Public health officials in Ottawa have no firm idea how many people have died of opioid overdoses this year, CBC News has learned.
The city doesn't track drug-related deaths, relying instead on the province to pass along data based on reports it receives from the regional coroner.
Those reports can take months to complete, but Ottawa Public Health (OPH) confirmed it hasn't seen any new data since December 2016, making the agency's latest figures on opioid deaths nearly a year out of date.
"Mortality data is always an important part of looking at the bigger picture, but it is only one part," said Andrew Hendriks, OPH's director for health protection.
"And so we look at morbidity-related issues [such as] substance use, overdoses, non-fatal overdoses. So you have to piece all that data together."
The regional supervising coroner for Ottawa told CBC she has submitted the figures for opioid-related deaths that occurred as recently as this summer to the province.
CBC requested that information directly from the coroner, but was told Monday it would take several days to produce.
Only partial data available
The province recently stated there were 336 opioid-related deaths across Ontario from May to July 2017, up from 201 during the same period last year. However the province hasn't released a geographic breakdown of those 336 deaths, so officials here have no idea of the scope of crisis in their own city.
In turn, Public Health Ontario's interactive opioid tracker attributes the regional data it collects — including the number of deaths due to opioid overdose — to OPH. The tracker currently has no data for deaths in Ottawa in 2017.
The lack of available information doesn't appear to bother OPH, however.
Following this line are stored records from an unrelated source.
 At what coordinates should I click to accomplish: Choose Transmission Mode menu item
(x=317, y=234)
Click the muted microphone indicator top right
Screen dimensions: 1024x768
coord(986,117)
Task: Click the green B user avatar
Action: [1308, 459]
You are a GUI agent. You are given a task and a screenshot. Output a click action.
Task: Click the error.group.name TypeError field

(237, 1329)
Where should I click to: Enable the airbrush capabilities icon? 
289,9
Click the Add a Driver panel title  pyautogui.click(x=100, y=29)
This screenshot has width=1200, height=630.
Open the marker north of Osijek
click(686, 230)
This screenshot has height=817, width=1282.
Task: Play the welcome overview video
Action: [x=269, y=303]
"It takes a while for coroners to do their investigations and make sure they provide accurate and high-quality data to us — and that's really the most important thing," Hendriks told CBC News on Monday.
"We're not sitting and waiting on any data point. Our focus and responsibility is being out on the ground, on the front lines, and responding to opioid overdoses in our community."
Tracking ER visits
The city does track suspected drug-related hospital visits, and estimates more than 2,500 emergency room visits so far in 2017 have been opioid-related.
However front-line workers say few overdoses result in 911 calls because drug users still fear legal repercussions, so those hospital visits could represent the tip of the iceberg.
While "fresh" 2017 data — already months old — is expected soon, no numbers will be released for January to April. That's because the coroner changed the procedure for toxicology reporting in May, rendering earlier autopsies inconclusive.
"Last year we understood the theory of the opioid crisis. We're living it now," Wendy Muckle, executive director of Ottawa Inner City Health, said Friday.
Muckle said no one was expecting the opioid crisis to hit Ottawa this hard, this fast.
Fentanyl deaths quadrupled
Meanwhile workers with a street-level view of the opioid crisis say they're worried about the lack of current data.
'This fall alone I've gone to I don't know how many funerals.' - Stan Kupferschmidt, harm reduction worker
Fentanyl deaths in Ottawa have almost quadrupled from five in 2013 to 18 last year, according to the data that is available.
Deadly fentanyl and carfentanil have been found in drugs seized by Ottawa police, and a bad batch laced with the additives could kill dozens in a matter of weeks. With the delay in releasing death statistics, there is no opportunity to warn users of bad drugs currently in circulation, experts say.
"Just because of how slowly things have moved, we're always trying to stay one step ahead, but we're always one step behind," said Stan Kupferschmidt, a harm reduction worker at Somerset West Community Health Centre (SWCHC).
He told CBC News SWCHC is aware of four people who've died in the last three weeks alone, and peer workers are reversing as many as 15 overdoses each night.
"This fall alone I've gone to I don't know how many funerals."